Los cócteles de saliva alivian el dolor en la capital de Egipto.

El día de las primeras elecciones presidenciales egipcias, mientras millones de personas hacían cola, impacientes, en las oficinas electorales de todo el país, yo estaba hundido hasta el cuello en miseria en un lugar llamado Ciudad Basura. Buscaba una iglesia donde, según rumores, un sacerdote egipcio practicaba exorcismos en masa.

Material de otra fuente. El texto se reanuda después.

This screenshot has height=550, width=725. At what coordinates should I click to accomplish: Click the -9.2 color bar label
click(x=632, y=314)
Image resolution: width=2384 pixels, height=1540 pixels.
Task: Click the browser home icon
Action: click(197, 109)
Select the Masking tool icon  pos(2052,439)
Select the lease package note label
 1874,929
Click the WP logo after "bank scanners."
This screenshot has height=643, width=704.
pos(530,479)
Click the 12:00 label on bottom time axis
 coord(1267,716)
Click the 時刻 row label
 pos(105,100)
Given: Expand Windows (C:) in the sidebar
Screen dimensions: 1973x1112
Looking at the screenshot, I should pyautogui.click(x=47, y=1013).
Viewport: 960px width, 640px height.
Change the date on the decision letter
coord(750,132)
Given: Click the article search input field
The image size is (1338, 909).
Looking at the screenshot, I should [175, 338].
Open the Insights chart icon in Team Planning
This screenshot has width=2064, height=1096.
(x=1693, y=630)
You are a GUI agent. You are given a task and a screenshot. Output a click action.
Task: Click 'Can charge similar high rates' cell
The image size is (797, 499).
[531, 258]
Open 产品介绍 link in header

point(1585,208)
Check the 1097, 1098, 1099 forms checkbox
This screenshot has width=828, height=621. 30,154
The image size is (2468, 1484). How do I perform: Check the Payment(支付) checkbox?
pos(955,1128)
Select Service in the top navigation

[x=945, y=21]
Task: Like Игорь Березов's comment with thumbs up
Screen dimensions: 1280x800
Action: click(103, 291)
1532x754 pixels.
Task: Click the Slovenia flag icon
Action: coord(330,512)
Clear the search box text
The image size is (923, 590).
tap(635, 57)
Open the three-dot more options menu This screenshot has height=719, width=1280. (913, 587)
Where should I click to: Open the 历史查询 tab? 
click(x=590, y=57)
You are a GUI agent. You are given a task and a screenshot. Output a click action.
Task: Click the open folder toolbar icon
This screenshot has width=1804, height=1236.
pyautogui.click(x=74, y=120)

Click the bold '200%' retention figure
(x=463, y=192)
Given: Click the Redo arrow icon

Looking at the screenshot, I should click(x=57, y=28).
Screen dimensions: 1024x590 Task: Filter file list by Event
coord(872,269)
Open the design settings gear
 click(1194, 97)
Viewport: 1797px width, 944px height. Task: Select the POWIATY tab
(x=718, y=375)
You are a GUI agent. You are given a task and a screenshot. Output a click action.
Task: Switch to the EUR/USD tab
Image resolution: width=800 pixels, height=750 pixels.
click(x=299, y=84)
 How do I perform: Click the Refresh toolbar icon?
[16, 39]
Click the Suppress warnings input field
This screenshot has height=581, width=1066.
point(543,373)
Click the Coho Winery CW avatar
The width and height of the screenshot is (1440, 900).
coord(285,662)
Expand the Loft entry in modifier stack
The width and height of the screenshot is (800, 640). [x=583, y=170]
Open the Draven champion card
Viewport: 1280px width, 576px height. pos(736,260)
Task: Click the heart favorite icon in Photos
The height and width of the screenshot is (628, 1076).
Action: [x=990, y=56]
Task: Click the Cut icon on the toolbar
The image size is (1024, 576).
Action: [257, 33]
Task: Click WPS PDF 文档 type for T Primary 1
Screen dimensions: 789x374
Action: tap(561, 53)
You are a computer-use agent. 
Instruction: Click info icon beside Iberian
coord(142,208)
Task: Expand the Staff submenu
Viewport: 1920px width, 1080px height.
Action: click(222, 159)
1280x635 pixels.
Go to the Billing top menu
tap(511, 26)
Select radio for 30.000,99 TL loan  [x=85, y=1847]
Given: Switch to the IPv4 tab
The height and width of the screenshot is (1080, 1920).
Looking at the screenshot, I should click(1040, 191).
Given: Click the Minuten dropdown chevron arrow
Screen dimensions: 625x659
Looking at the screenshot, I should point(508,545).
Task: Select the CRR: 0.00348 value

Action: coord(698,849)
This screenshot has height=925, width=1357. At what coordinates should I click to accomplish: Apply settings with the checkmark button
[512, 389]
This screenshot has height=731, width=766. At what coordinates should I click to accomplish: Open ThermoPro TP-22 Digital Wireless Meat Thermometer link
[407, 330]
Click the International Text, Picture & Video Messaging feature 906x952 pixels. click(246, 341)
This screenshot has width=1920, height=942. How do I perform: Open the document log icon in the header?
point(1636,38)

Cuando pasas algún tiempo en El Cairo aprendes a sobrellevar la mugre y la suciedad. En una ciudad en la que 17 millones de habitantes viven hacinados prácticamente unos encima de otros, te acabas acostumbrando a la capa de esmog, polvo y gases de combustión de los coches que inevitablemente se posa sobre la superficie de todo. Aun así, Ciudad Basura, un área urbana de edificios de ladrillo inacabados en las afueras de El Cairo, debe estar en la competición por proclamarse “el lugar más mugriento del planeta”. Imaginaos un vertedero transplantado a una ciudad, donde la gente come, duerme y procrea, y empezaréis a rascar la superficie de la realidad de Ciudad Basura. En 1969, el líder revolucionario pan-arabista Gamal Abdel Nasser reubicó a todos los recolectores de basuras de El Cairo –una ocupación que tradicionalmente desempeña una minoría marginada, la de los cristianos coptos– en las afueras de El Cairo; en concreto, en la falda del monte Muqattim, una zona desierta sin agua corriente, electricidad ni alcantarillado. Lo que ha emergido desde entonces es una ciudad de basuras, que literalmente rezuman de las puertas y las ventanas. Familias enteras de basureros, hombres, mujeres y niños, trabajan separando y reciclando los incontables desperdicios. El hedor y la presencia de moscas en este cálido clima bastan para que se te caiga el alma a los pies. Uno se pregunta cómo pueden seres humanos vivir de esta forma hasta que te das cuenta de que incluso una vida que transcurre entre basuras se convierte, con el tiempo, en algo normal.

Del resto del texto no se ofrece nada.